Bonnie reminds that Isaiah's The World Today Just Nuts "Barack, Corporate, Tauzin and Baucus" wemt up last night.

Right after the last entry went up, I saw another e-mail (I go through the public and private e-mail accounts as I write these things) and added the following to the last entry:

One more thing for those e-mailing the public account to have something highlgihted, I'll call Hillary out if I feel it's needed. I did so last week. I know Hillary and have known her for years. That won't prevent me from calling her out. HOWEVER, do not send me your rag on Hillary pieces. They will not be noted. You gave up your rights to be seen as objective on her in 2008 when you refused to call out the vile sexism because your attitude was, "Oh, it's just Hillary and I hate her." As a result, I don't give a damn -- no, I don't give a f**k what you think about Hillary. I don't want to hear it, I don't want to read it. Don't e-mail it to me, it will not be highlighted. You stayed silent in the face of sexism and that is not forgotten by me nor is it forgiven.
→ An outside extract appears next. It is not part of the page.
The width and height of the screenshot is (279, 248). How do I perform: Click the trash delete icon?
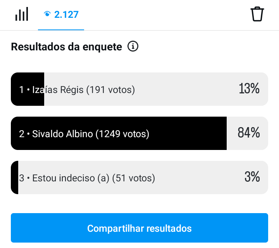pos(257,14)
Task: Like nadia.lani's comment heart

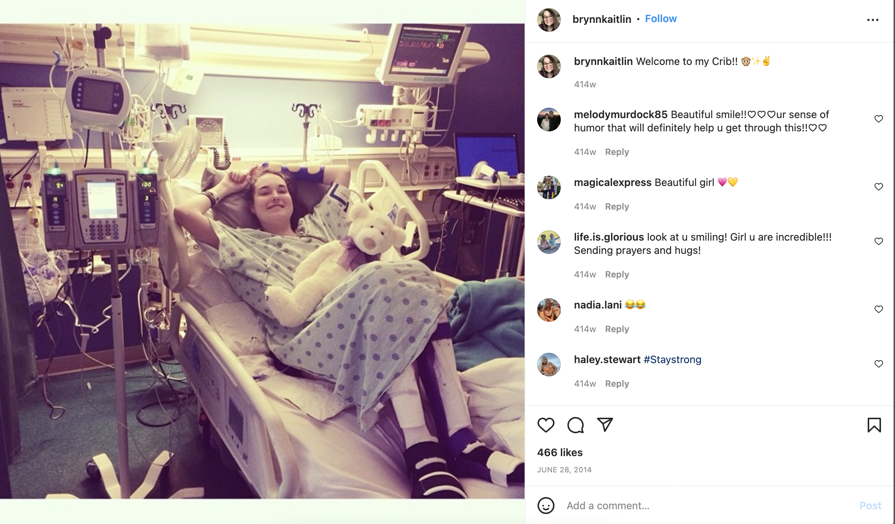Action: (878, 309)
I'll add to that that these columns generally reveal just how pathetic the writers are because, more often than not, they're written by people who can't call out Barack or do so meekly. But they love to rip Hillary apart. They're comfortable ripping her apart but a War Hawk president has them mewing like little kittens -- how damn pathetic. I'll further add that it wasn't just, "Oh, it's just Hillary and I hate her." That implies that they just stayed silent. Many of the ones writing these attacks on Hillary today were writing them in 2008 and utilizing sexism. They didn't just stay silent, they utilized sexism. If they had any guts or ethics, instead of writing yet another slam on Hillary, they'd write a mea culpa explaining exactly why they thought using sexism was a left or 'left' way of communicating. Instead, they want to pretend that it never happened. As Winona tells Ethan in Reality Bites, "Your bravado is embarrassing."

Hurt Locker

Turning to The Hurt Locker -- an amazing film directed by Kathryn Bigelow, as Zennie62 (San Francisco Chronicle) notes, Kathryn Bigelow has become "the first woman" to win the British Academy of Film and Television (BAFTA) for Best Director. Henry Chu (Los Angeles Times) adds:

Bigelow, the first woman to win for best director here, dedicated her award to "never abandoning the need to find a resolution for peace." At a news conference afterward, she dismissed any talk of rivalry with Cameron, saying it was "a real honor" to be nominated in his company.

Disclosure, I know Kathryn and she directed an amazing film which I am still campaigning for offline. March 7th, when Iraqis finish voting, is also when we find out if she takes home Best Director.